* _WORK TO BE COMPLETED_: Rewrite all the records with "magnifier" changed to "magnifying glass" and everything else kept the same. Leave the pictures out.

Entries drawn from a collection:
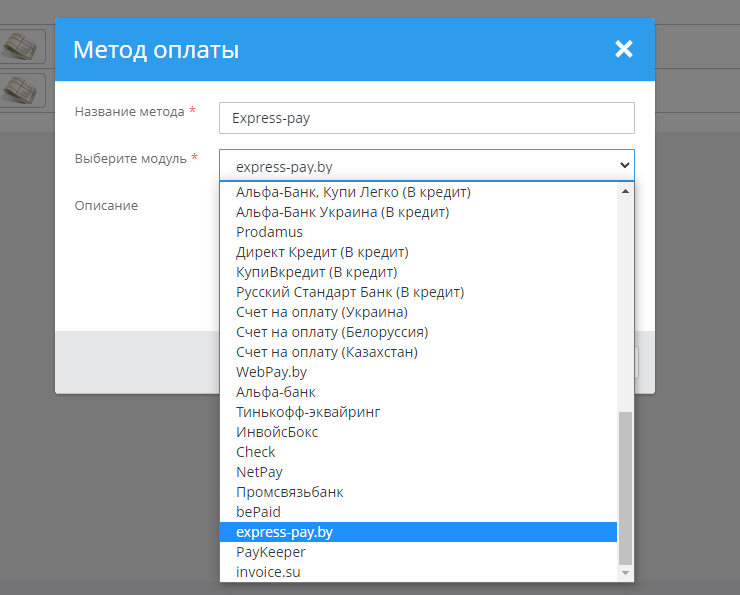Select invoice.su from the list

268,572
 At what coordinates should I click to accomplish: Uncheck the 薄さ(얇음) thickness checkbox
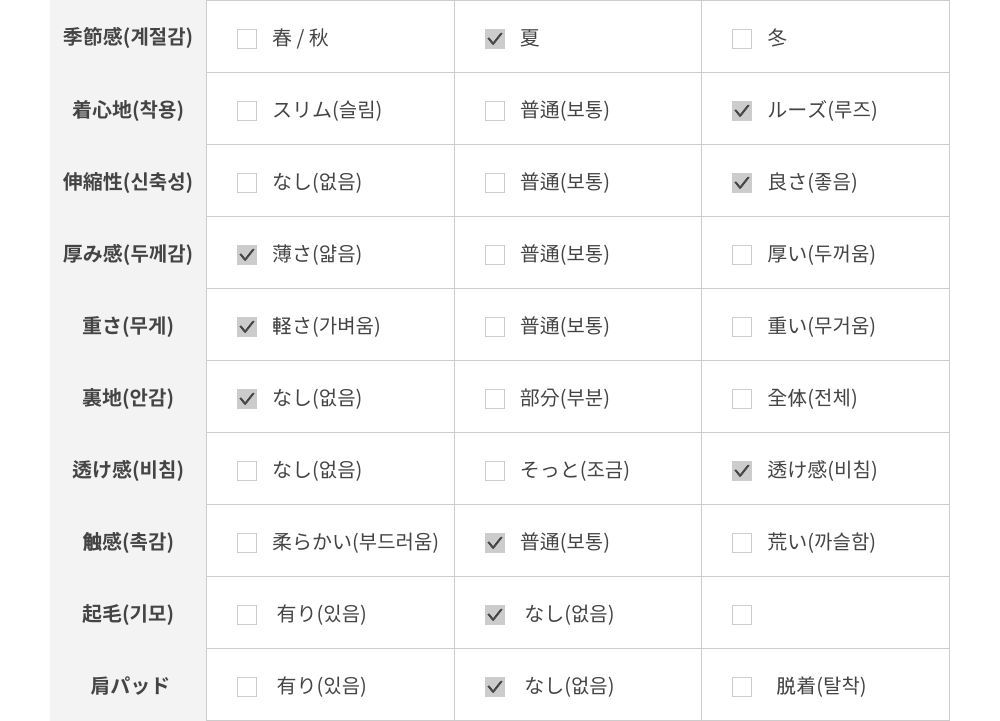tap(247, 255)
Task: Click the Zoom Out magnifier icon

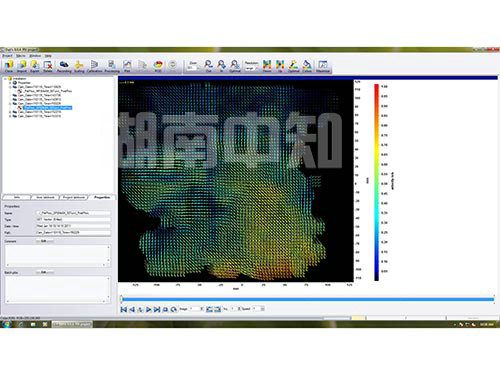Action: pyautogui.click(x=208, y=66)
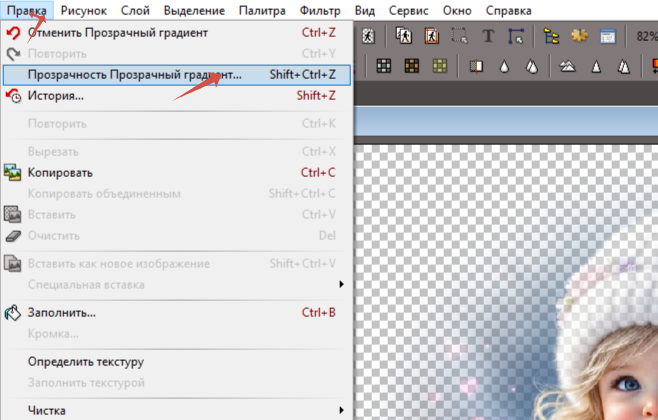
Task: Click the dashed selection rectangle toolbar icon
Action: [459, 36]
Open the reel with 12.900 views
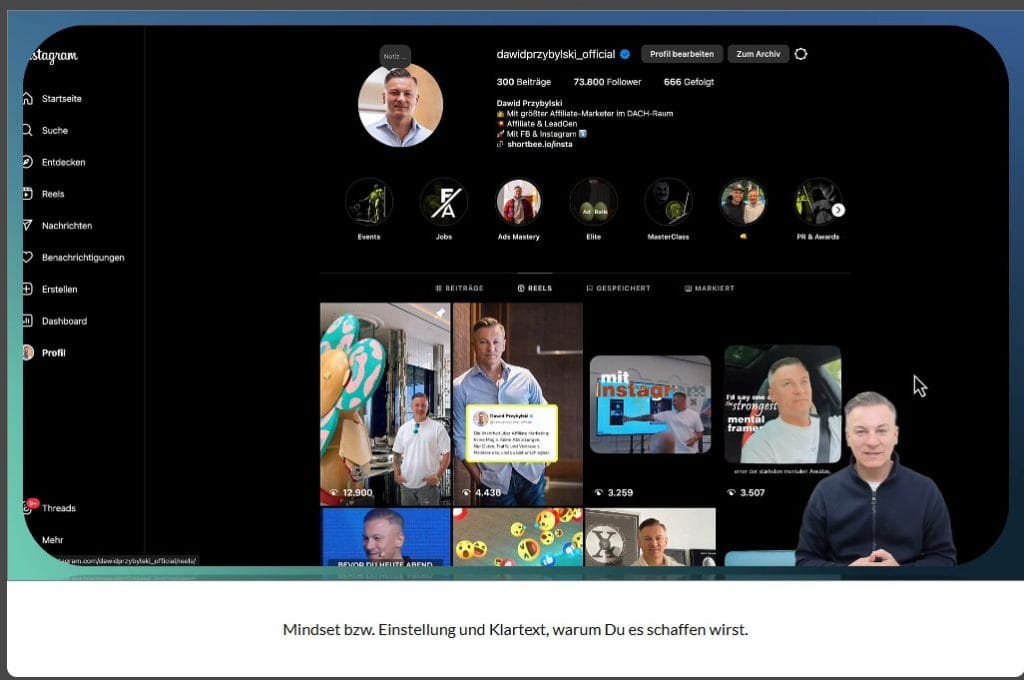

* _EXPECTED ANSWER_:
Select invoice.su from the list

268,572
 At what coordinates should I click to accomplish: Uncheck the 薄さ(얇음) thickness checkbox
tap(247, 255)
Task: Click the Zoom Out magnifying glass icon

Action: pyautogui.click(x=208, y=66)
Task: Click the dashed selection rectangle toolbar icon
Action: [459, 36]
Open the reel with 12.900 views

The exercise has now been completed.